(Records from a data source)
----------

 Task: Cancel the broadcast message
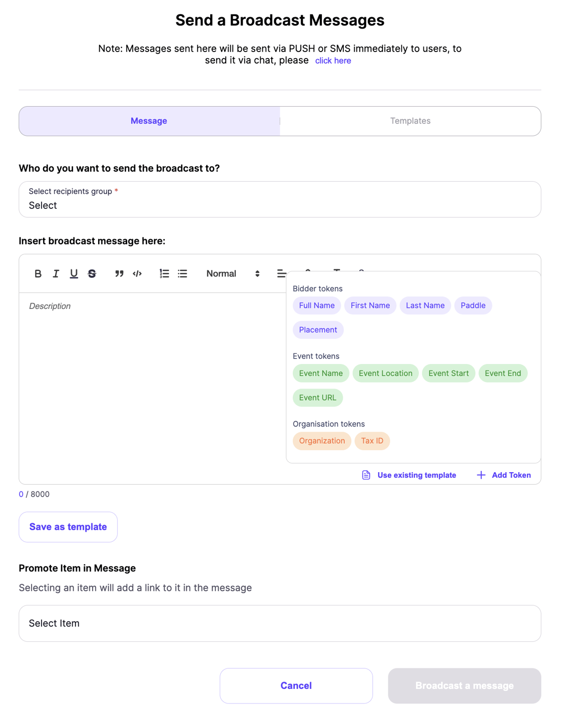point(296,685)
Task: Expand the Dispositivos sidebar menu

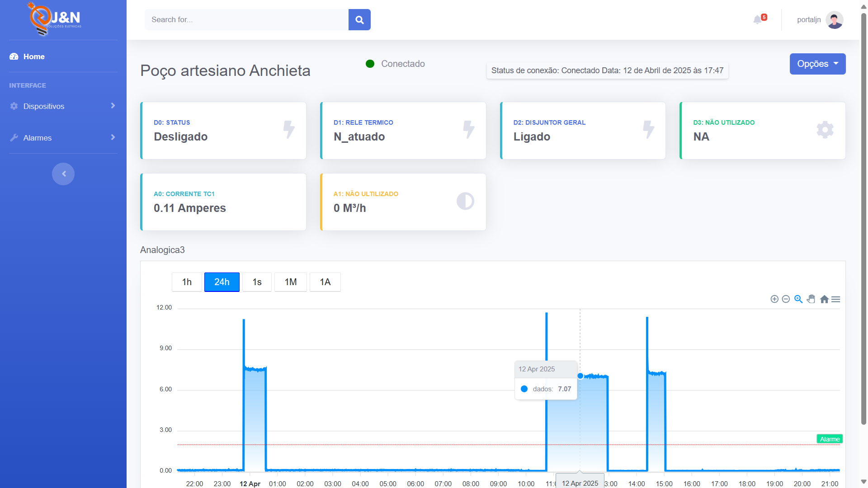Action: (63, 106)
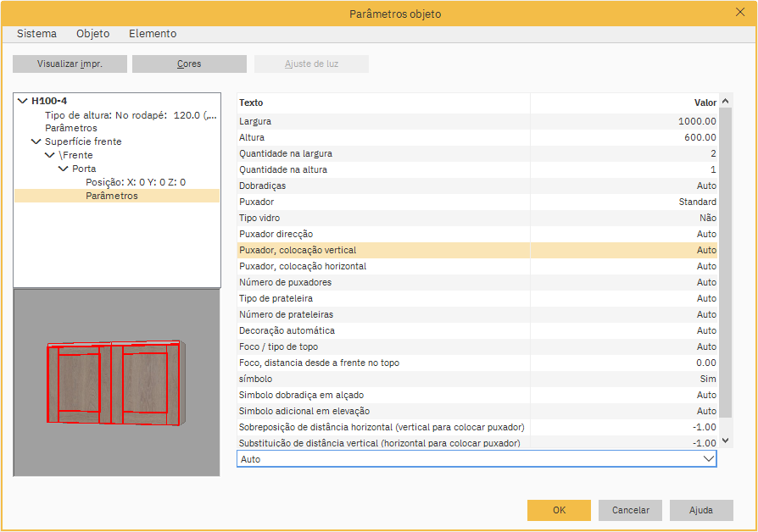The image size is (758, 532).
Task: Collapse the H100-4 tree node
Action: click(x=22, y=101)
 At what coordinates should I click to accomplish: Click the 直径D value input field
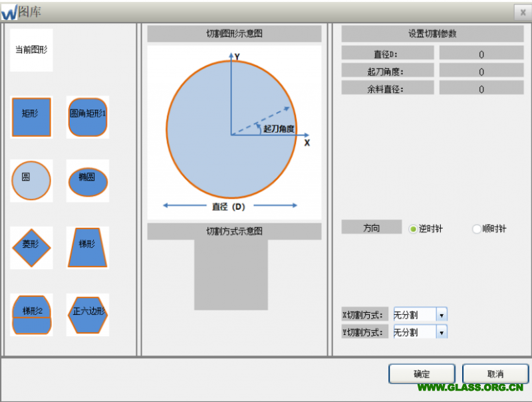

----------

**About this exercise:**
Retype the records above line for line and exactly, omitting their pictures.

**Output for this task:**
 Task: Cancel the broadcast message
point(296,685)
Task: Expand the Dispositivos sidebar menu

Action: (63, 106)
The image size is (758, 532).
Task: Collapse the H100-4 tree node
Action: click(x=22, y=101)
 At what coordinates should I click to accomplish: Click the 直径D value input field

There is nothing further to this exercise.